BankÂ charges are always a bone of contention. Most people forget the poor bankers have to generate a cash flow in order to earn bonuses. But the experience of one of Calverley’s dearest business friends takes the cheque book. A client owes him £1,000 and goes into a High Street bank to pay hard pound notes into friend’s account. Bank takes money, processes it and then deducts £15 in charges for counting the money. Bank machines can do that in seconds. Friend has asked Barclays to justify cost as being fair and reasonable. They take your money, give you no interest and charge you to count it. Watch this space.

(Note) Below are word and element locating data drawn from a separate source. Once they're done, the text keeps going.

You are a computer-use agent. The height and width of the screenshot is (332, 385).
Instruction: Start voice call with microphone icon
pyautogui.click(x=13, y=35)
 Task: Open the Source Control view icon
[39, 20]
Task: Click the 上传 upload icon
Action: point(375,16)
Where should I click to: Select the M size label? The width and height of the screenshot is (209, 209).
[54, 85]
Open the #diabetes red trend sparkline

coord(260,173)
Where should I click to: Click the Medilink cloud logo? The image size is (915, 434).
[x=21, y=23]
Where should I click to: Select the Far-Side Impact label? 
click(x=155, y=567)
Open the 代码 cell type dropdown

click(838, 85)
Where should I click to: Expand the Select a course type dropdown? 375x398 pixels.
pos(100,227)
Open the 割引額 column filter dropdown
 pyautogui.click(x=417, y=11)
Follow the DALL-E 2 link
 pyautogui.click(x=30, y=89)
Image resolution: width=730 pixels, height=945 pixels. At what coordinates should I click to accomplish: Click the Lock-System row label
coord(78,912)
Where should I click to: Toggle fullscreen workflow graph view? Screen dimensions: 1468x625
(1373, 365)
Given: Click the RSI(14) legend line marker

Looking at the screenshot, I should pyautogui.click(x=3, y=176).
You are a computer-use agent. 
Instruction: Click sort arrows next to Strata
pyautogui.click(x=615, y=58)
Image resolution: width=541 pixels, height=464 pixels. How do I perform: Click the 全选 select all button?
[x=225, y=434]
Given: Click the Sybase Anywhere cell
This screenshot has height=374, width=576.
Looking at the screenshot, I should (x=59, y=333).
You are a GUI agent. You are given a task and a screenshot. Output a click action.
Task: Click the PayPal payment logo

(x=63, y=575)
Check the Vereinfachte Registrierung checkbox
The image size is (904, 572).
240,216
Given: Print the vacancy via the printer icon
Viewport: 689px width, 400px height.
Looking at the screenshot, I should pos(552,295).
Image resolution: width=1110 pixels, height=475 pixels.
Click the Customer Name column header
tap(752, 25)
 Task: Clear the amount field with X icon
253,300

Speeches at weddings are always a highlight of the day for one reason or another; good or bad. Best man stands up. Groom stands up. Father-of-the-bride stands up. Bride stands up. Oh, sorry, no she doesn’t. Well, seems these days she does. And quite right too. Himself was at a tying of the nuptials when the new Mrs told the new Mr she wanted to speak. He tells her that at traditional weddings that doesn’t happen. She points out that they have just been married in a barn. Not exactly a traditional background for a wedding. Words finally fade as he loses the argument… probably the first of many.
Nothing hurtful is intended when we refer to the ‘diamond geezer’. It’s an affectionate term for one of the town’s more colourful characters who is looking to set out his jewellery stall once again and things are gathering pace. He got out of the business a few years ago but has not lost the taste for all things that sparkle. Calverley wishes him well.
Surely a sign that summer is here and minds are elsewhere is the fact that a meeting of the council’s cabinet the other day lasted all of two minutes and forty seconds; must be the shortest on record. The cabinet, of course, is the ultimate decision-making body of councillors that is the power house behind the town.